Reading text:
□ □ □ □

How to study long life education with GTD help?

DanielCe

Registered
Hello comunity! :)

My question today goes to long life education. For example you are studying some martial arts like brazian jiu jitsu, which is endless study of techniques, principles and then training them.

How would you aproach this? It is stressing me to make projects out of that, or putting anything else than training itself into the calendar.
So far it helps to have it in goals as something like "Become a blue belt in jiu jitsu" but I know I have to do something like "Learn a mind map of chosen techniques". Is it because I wrongly specify the projects? If I do a project like "Learn a mind map of chosen techniques" it doesnt seems right to me and I loose motivation to continue or even start, even If I really specify my why, do brainstorming and choose the right action steps (atleast it seems to me).
 

Oogiem

Registered
How would you aproach this?
It's an area of focus.

I think you are on the right track of adding concrete projects for that. As to the why you lose motivation I can't help with that but to me the project of learn mind mapof chosen techniques makes sense but I'd probably break it down further to learn mind map of specific item or pattern or form or whatever the smallest unit of thing you need to learn is and go from there. Maybe learn mind map of a specific technique but to me even that is too large a project.

□ □ □ □

Listed entries:
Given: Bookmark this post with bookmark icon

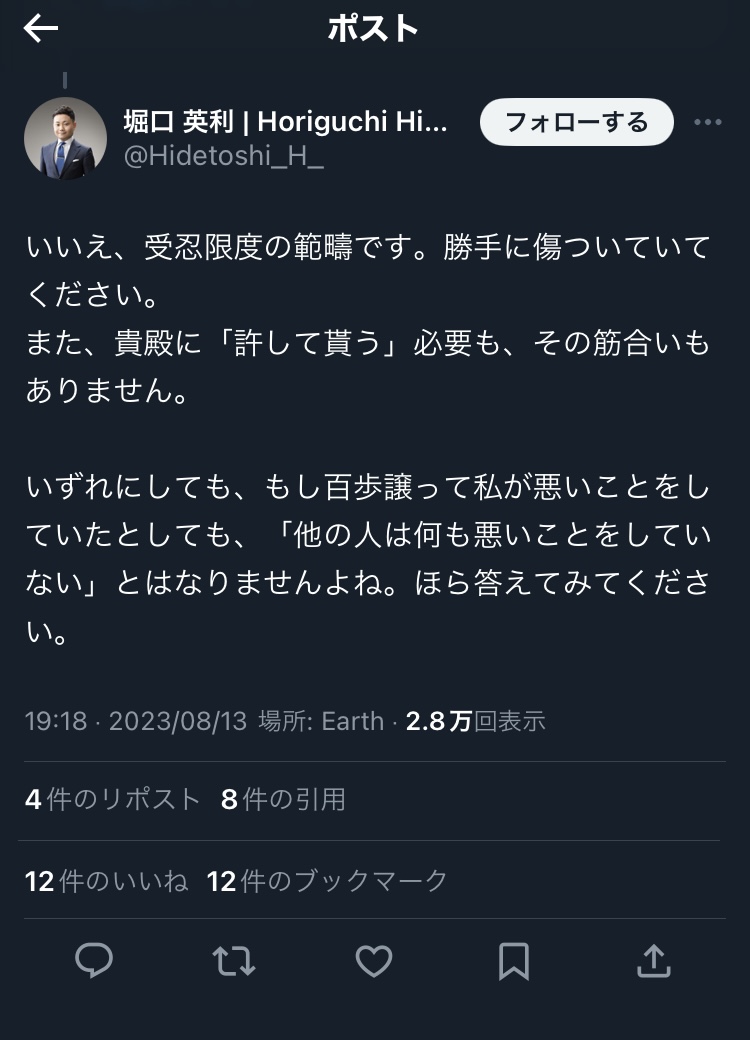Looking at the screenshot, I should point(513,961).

□ □ □ □

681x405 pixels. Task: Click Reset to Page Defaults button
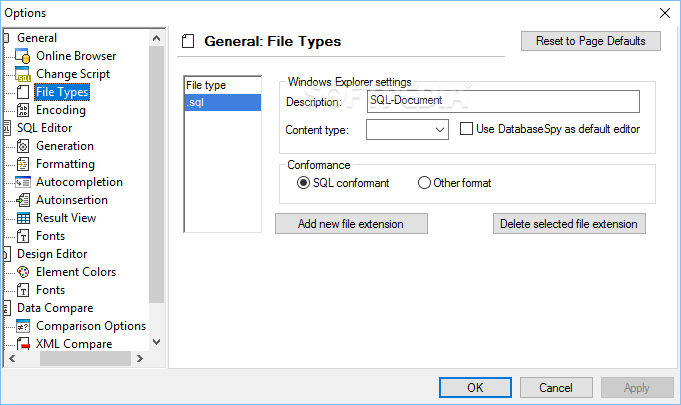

□ □ □ □

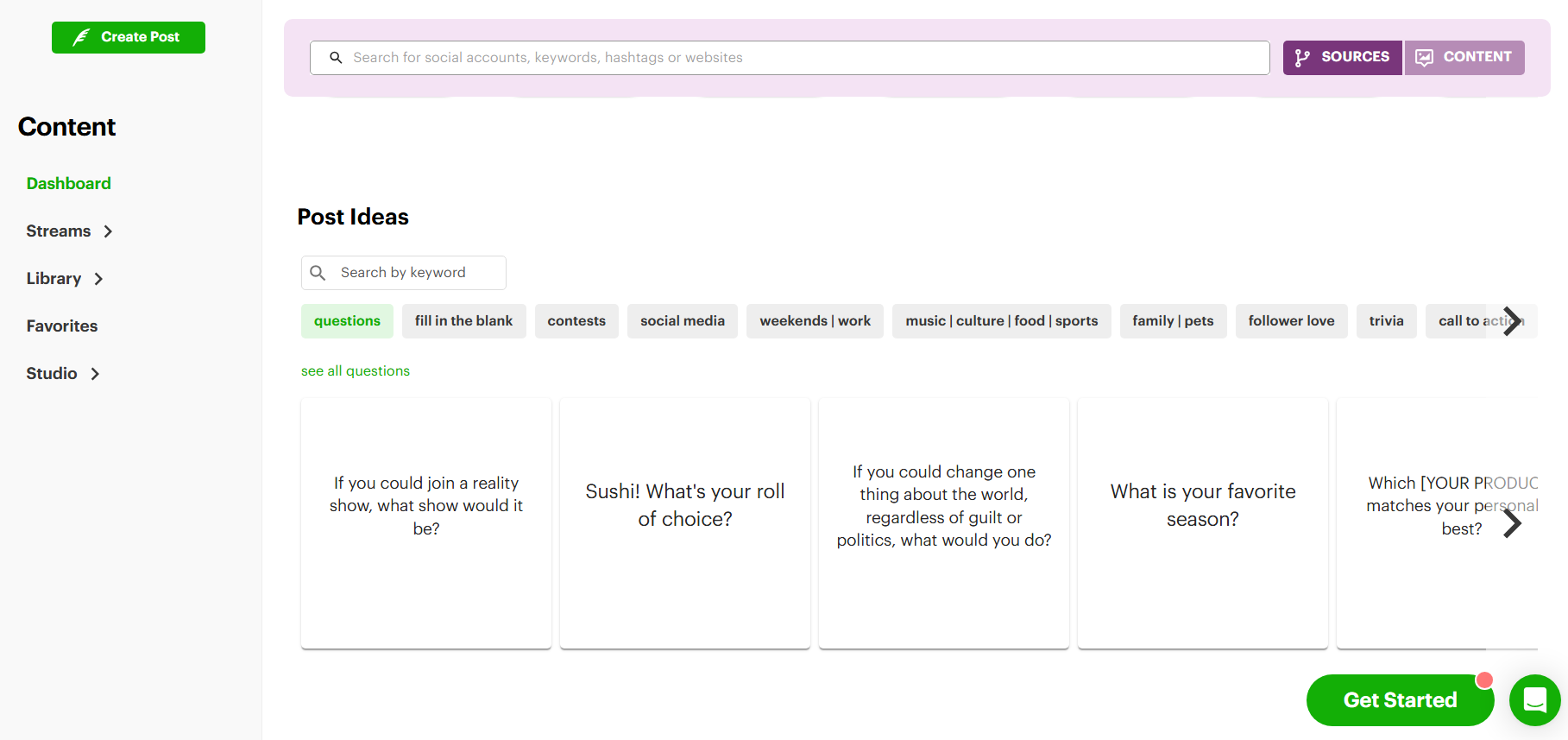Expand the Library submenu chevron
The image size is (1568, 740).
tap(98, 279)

□ □ □ □

Problem to work on:
Pick up the forum thread on using GTD for lifelong study such as jiu jitsu where it stops, and continue it.

Reply to the exercise:
Example:
I want our sheep flock to be the best performance flock in the US. That's both a goal and an AOF for me. Concrete projects include "Evaluate rams against breed standard" and "Collect weights of all ram yearlings for EBVs" and "Update data entry for NSIP in time for September EBV run"

Eventually it will be "Select breeding rams for 2021" and I will use the evaluations and the EBV results to make that determination.

I have similar projects for selecting breeding ewes, deciding which sheep to butcher and which to sell and so on. All with the focus of improving our flock.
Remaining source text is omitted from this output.